Currencies | Jul 12 2011

By Paul Robinson

The EURUSD since mid-May has been undergoing a congestion phase after rallying strongly since the beginning of the year. Traders, according to SSI (Speculative Sentiment Index), had been bucking the rally throughout the entire duration of it. However, late last week sentiment for the first time since the end of 2010 began making an important shift. SSI now shows 65% of market participants to be net long. This flip in trader's views is especially important considering today's breakdown out of a 2-month triangle pattern. Interestingly, during this sideways price action implied volatility has been rising and daily travel ranges have been increasing. The 3-month volatility (V3M) has risen from a low of 10.35 in April to today's reading of 13.36. An increase in volatility during sideways action is a sign of a pending move that is likely to be sizable.

The first target is the rising trend-line extending back to the 2010 low. There could be a confluence of technical levels as the 38.2% retracement level from the low of 2010 sits near the rising trend-line.
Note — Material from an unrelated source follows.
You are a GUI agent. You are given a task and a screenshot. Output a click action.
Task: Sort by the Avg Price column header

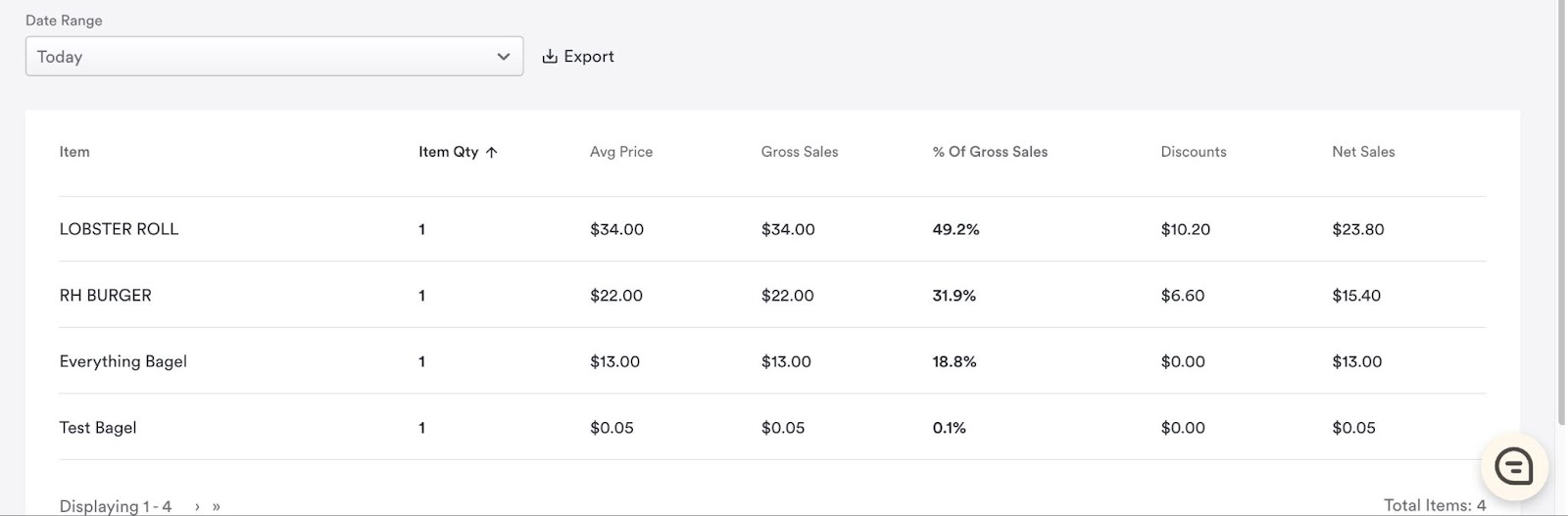tap(621, 152)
With this in mind, it will be important to watch how the EURUSD reacts around this area of support – 1.3775-1.3825. The width of the triangle suggest an eventual measured move of ~1000 pips is in the cards, pointing to an intermediate-term target of 1.30-1.31, which coincides with the 61.8% retracement level from the 2010 low and is just a stone's throw away from the 2011 low – 1.2873.

The combination of a key price break and the masses now leaning long provide an excellent opportunity to get on board a potential new trend. As we are all aware of, there are plenty of catalyst out of Europe which could fuel the move lower. If a strong trend develops there should be a plethora of short-term trading opportunities to take advantage of. So stay tuned…..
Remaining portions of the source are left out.